Jura popatrzyła w dal.

– To utrudni sprawę. Chłopi są bardzo przesąd- ni, ale nie spodziewałam się tego po strażnikach. Musimy ich przekonać, że były to po prostu zardzewiałe wrota. Czy Thal już wie?

– Tak – odpowiedział Daire – są już u niego.

– Są?

– Królewicz Rowan, jego siostra i jej syn.

Jura bawiła się oszczepem, ale czuła się zdruzgotana. Miała wrażenie, że jest jedyną osobą przy zdrowych zmysłach, jaka jeszcze została. Czy cała Lankonia ma zamiar odrzucić to, w co wierzy, tylko dlatego, że jakaś zardzewiała brama otworzyła się po uderzeniu taranem? Z pewnością Daire nie wierzy w tego uzurpatora.

– Musimy przekonać Thala, że królem powinien zostać Geralt. Powiedz mi, czy oni wyglądają bardzo angielsko? Czy wyglądają i zachowują się obco?

Nagle ręka Daire wyskoczyła szybko jak wąż; złapał za gruby warkocz Jury, okręcił go na przegubie i przyciągnął jej twarz do siebie.

– Daire! – westchnęła. Nie była na to przygotowana. Gdy była z nim, jej czujność słabła. Ufała mu absolutnie.

– Jesteś moja. Byłaś moja, kiedy miałaś pięć lat. Z nikim się tobą nie będę dzielił. – Błysk w jego oczach ją przeraził.

– Co się stało? – wyszeptała. – Co ten Rowan zrobił?

– Może ty odpowiesz na to pytanie lepiej ode mnie.

Strach jej minął. Wciąż trzymała oszczep w lewym ręku, lecz teraz jego ostrze przystawiła mu do żeber.

– Puść mnie albo cię przedziurawię.

Równie szybko jak złapał jej włosy, tak je puścił uśmiechnął się. Jura nie odwzajemniła uśmiechu.

– Wytłumacz się!

Daire wzruszył ramionami.

– Czy kochanek nie może być zazdrosny?

– Zazdrosny o kogo? – spytała Jura ze złością. Nie odpowiedział, a jej bardzo się nie spodobało, że uśmiechał się tylko ustami, a nie oczami. Znali się zbyt długo, by mogła ukryć przed nim swoje myśli. W jakiś sposób przejrzał ją, kiedy go pocałowała, i nie dał się zbić z tropu rozmową o Angliku. Zdradziła się tym pocałunkiem i dała znak, że coś jest nie w porządku.

Uśmiechnęła się do niego.

– Nie masz powodu być zazdrosny.
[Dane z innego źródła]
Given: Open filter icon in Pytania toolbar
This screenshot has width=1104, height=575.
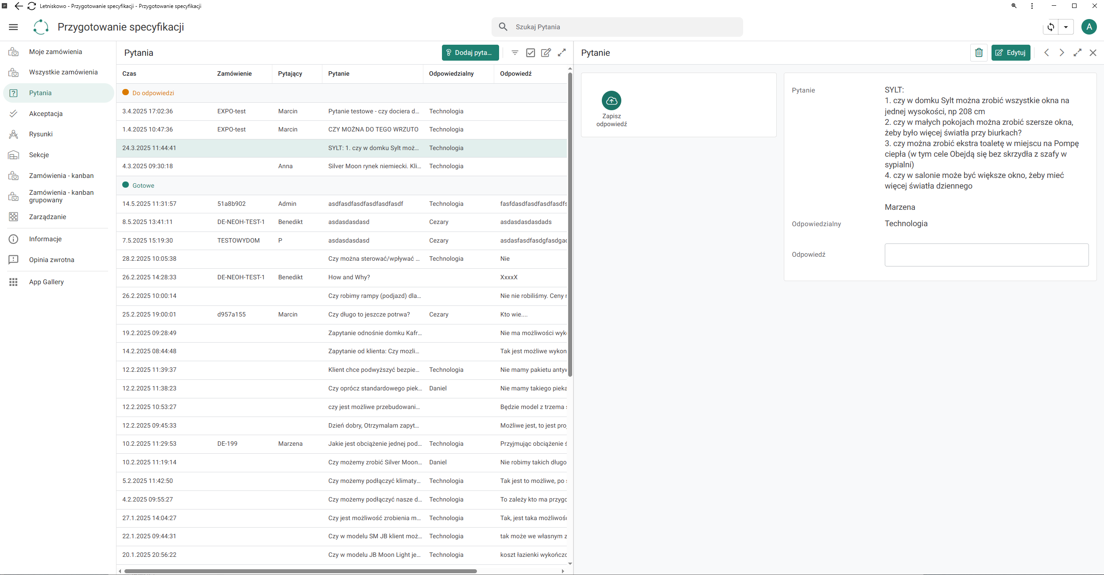Looking at the screenshot, I should pyautogui.click(x=515, y=53).
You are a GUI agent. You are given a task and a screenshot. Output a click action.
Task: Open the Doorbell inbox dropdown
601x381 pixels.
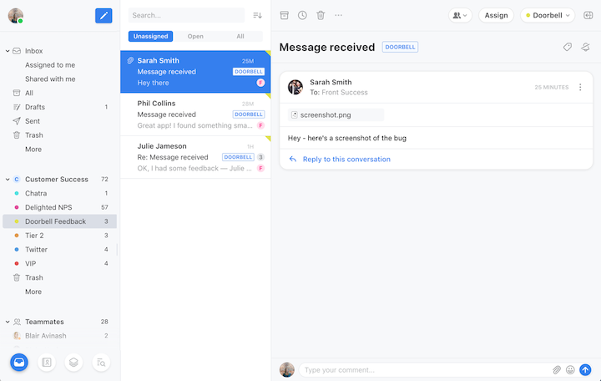[548, 15]
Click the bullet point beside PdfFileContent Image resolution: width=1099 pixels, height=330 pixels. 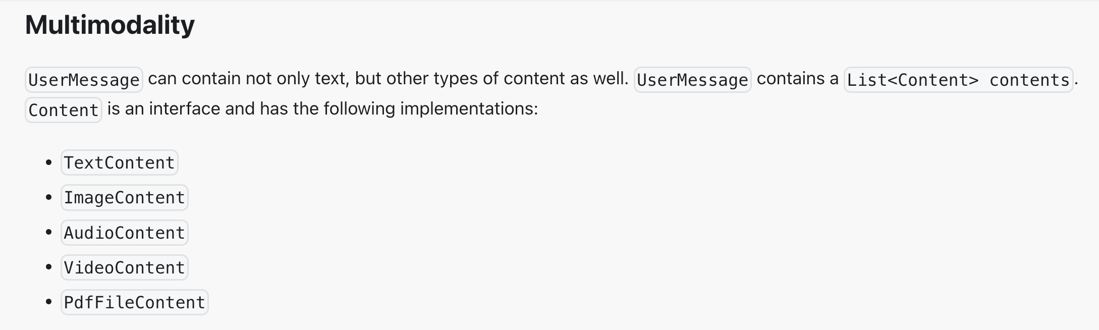coord(49,302)
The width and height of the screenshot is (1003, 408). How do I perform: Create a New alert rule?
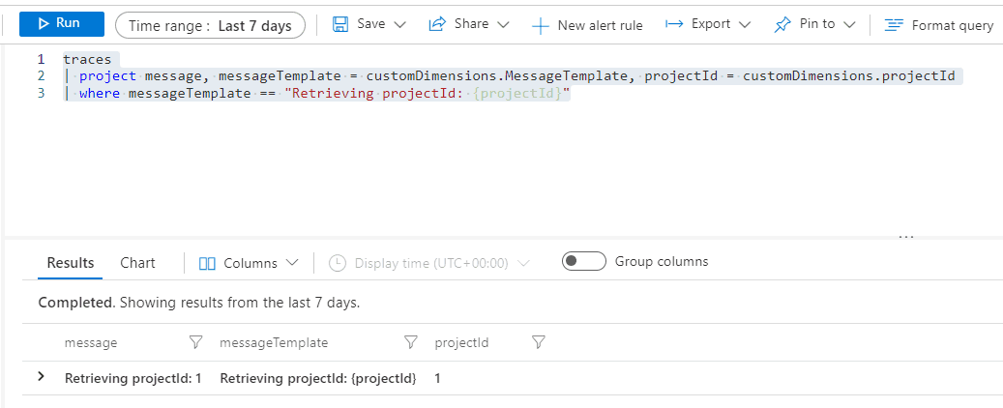pos(587,25)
Może przez tę moją złość tak cię… – zawahała się – dopadłam.

– Popatrzyła na niego i bezgłośnie prosiła, by jej więcej nie dręczył.

W końcu i on się uśmiechnął.

– Chodź – powiedział – nie chcesz zobaczyć nowego królewicza?
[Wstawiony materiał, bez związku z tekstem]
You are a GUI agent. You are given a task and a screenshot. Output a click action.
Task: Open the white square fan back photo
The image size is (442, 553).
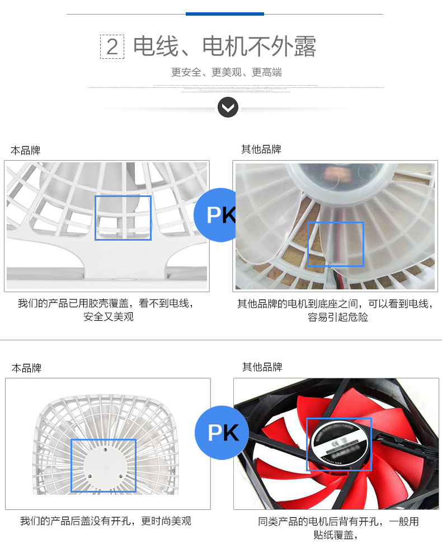108,444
Odetchnęła z ulgą, że minęły już te pełne napięcia chwile, i znów podniosła oszczep.

– Prędzej bym sama poszła do obozu Ultenów. Na twarzy Daire znów pojawił się ten dziwny wyraz, ale tym razem nie pytała go o przyczynę.

– Idź, idź do niego – powiedziała. – Thal będzie cię potrzebował. Wszyscy będą potrzebni, żeby temu angielskiemu lalusiowi znosić słodycze. – Daire się nie ruszał. – Na pewno później będzie uczta.

Jura rzuciła silnie oszczepem i trafiła w czerwone kółko na tarczy.

– Nie przypuszczam, żebym dzisiaj była choć trochę głodna. Idź już sobie, muszę potrenować.

Daire się zmarszczył, jakby go coś zastanowiło, a następnie odwrócił się bez słowa w stronę murów miasta.